> TEXTABSCHNITT:
========================================

Thüringische Landeszeitung (Erfurt)
Klartext – Leser schreiben ihre Meinung Kritischer Blick auf einen flotten Spruch
Ein Leser schreibt:
Wer hat uns diesen Floh ins Ohr gesetzt? Oder vor die Augen gebracht?! Es war im April 1919 eine geniale Idee des Architekten Walter Gropius, die bisherige Großherzogliche beziehungsweise nach der Abschaffung der Monarchie in der Novemberrevolution 1918 nunmehr Staatliche Hochschule für bildende Kunst in „Staatliches Bauhaus“umzubenennen. Das atmete den Geist der neuen Zeit und manifestierte von nun an tatsächlich das „neue Weimar“in der nachgroßherzoglichen Zeit.
Im neuen Weimarer Welttheater unserer heutigen Zeit wird nunmehr vermutlich arglos plakatiert „Das Bauhaus floh aus Weimar“. Wir wollen keineswegs die historische Bauhausgeschichte in der frühen Zeit der Weimarer Republik von 1919 bis 1925 neu aufrollen, sie ist gründlich erforscht. Wir möchten lediglich einige später verwendeten „Schlagworte“aufs Tapet bringen, wie sie sich in den Titeln von Ausstellungen zur Bauhausgeschichte widerspiegeln. Vollständigkeit wird nicht angestrebt. Das früheste Standardwerk zur Bauhausgeschichte von Hans Maria Wingler von 1962 titelte damals „Das Bauhaus 1919–1933 Weimar Dessau Berlin und die Nachfolge in Chicago seit 1937“. Da war noch alles in guter Ordnung. Wir wollen nicht die danach erschienene unzählige Bauhaus-Literatur durchforsten, sondern nur Variationen in Katalogtiteln nennen: 1997 „Das andere Bauhaus“, gemeint ist die dem Staatlichen Bauhaus in Weimar folgende Staatliche Bauhochschule von 1926 bis 1930; 2009 zum neunzigjährigen Bauhausjubiläum war es „Das Bauhaus kommt aus Weimar“und 2016 schließlich der Titel für eine Archivalienausstellung
„Das ‚doppelte Bauhaus‘ in Weimar und Dessau“, in der zu zeigen war, wie eine „Schule für Kunst und Design“abgewickelt wurde.

========================================

> ZU ERLEDIGENDE AUFGABE: Gib aus dem Leserbrief zum Bauhaus den Abschnitt wortgetreu aus, beginnend bei „Klartext – Leser“ und endend bei „der nachgroßherzoglichen Zeit.“. Die Einträge spielen hierfür keine Rolle.

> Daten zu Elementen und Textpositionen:
========================================

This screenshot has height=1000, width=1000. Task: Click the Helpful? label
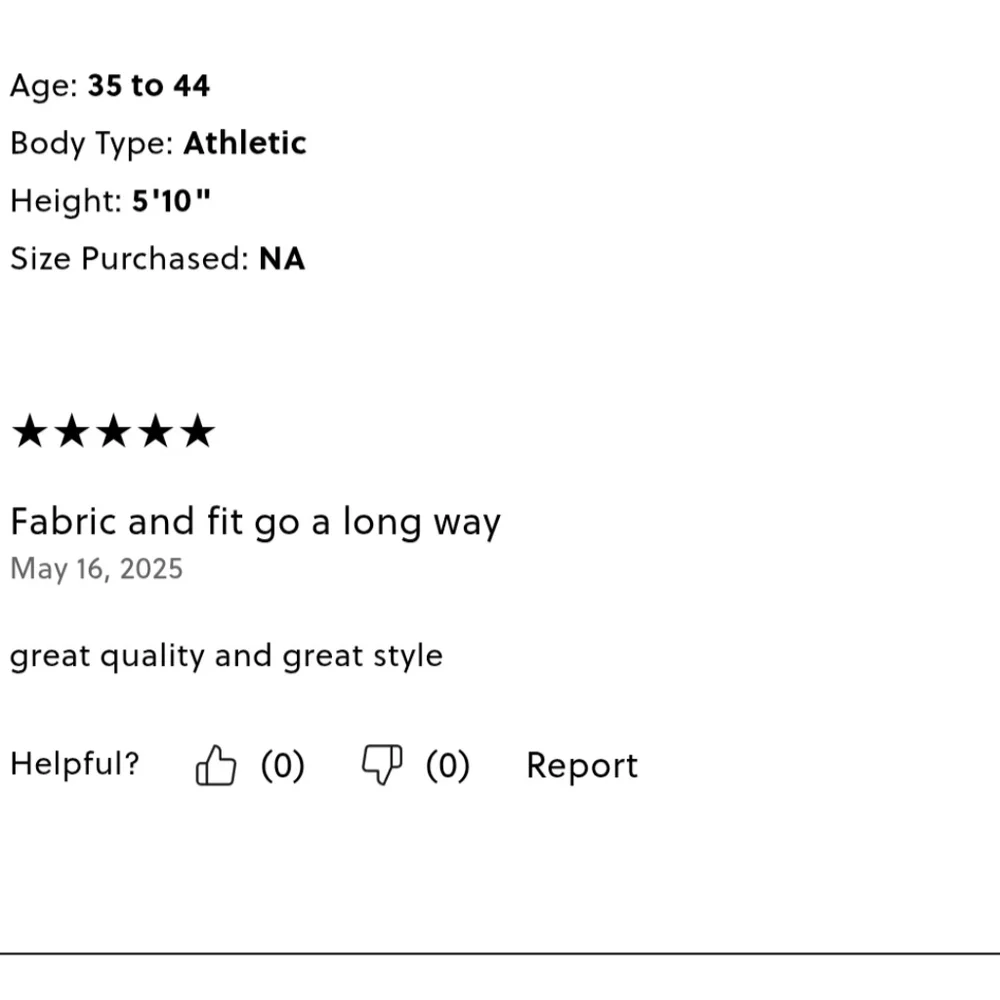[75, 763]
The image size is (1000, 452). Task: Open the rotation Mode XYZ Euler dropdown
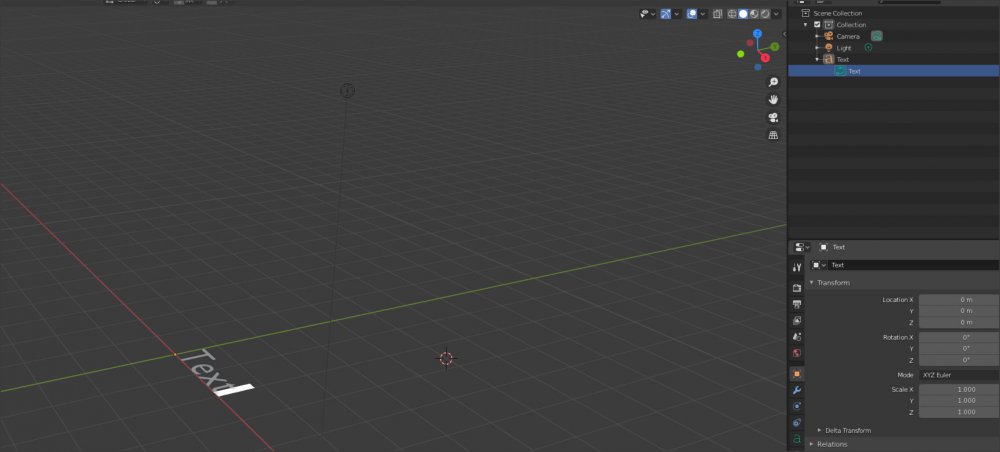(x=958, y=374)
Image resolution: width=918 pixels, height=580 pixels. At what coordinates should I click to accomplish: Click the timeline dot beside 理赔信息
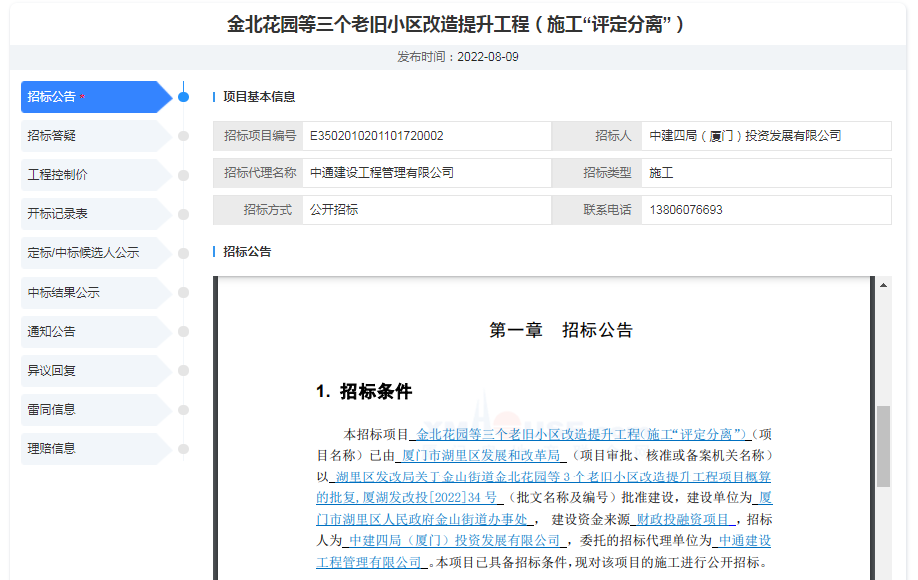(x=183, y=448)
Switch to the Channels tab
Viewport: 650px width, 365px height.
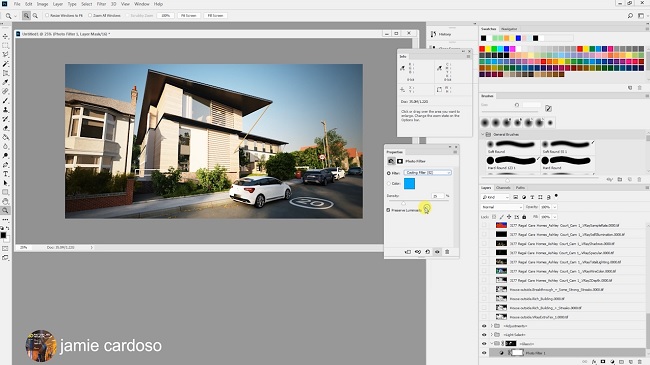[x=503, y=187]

========================================

> ANTWORT ZUR AUFGABE:
Klartext – Leser schreiben ihre Meinung Kritischer Blick auf einen flotten Spruch
Ein Leser schreibt:
Wer hat uns diesen Floh ins Ohr gesetzt? Oder vor die Augen gebracht?! Es war im April 1919 eine geniale Idee des Architekten Walter Gropius, die bisherige Großherzogliche beziehungsweise nach der Abschaffung der Monarchie in der Novemberrevolution 1918 nunmehr Staatliche Hochschule für bildende Kunst in „Staatliches Bauhaus“umzubenennen. Das atmete den Geist der neuen Zeit und manifestierte von nun an tatsächlich das „neue Weimar“in der nachgroßherzoglichen Zeit.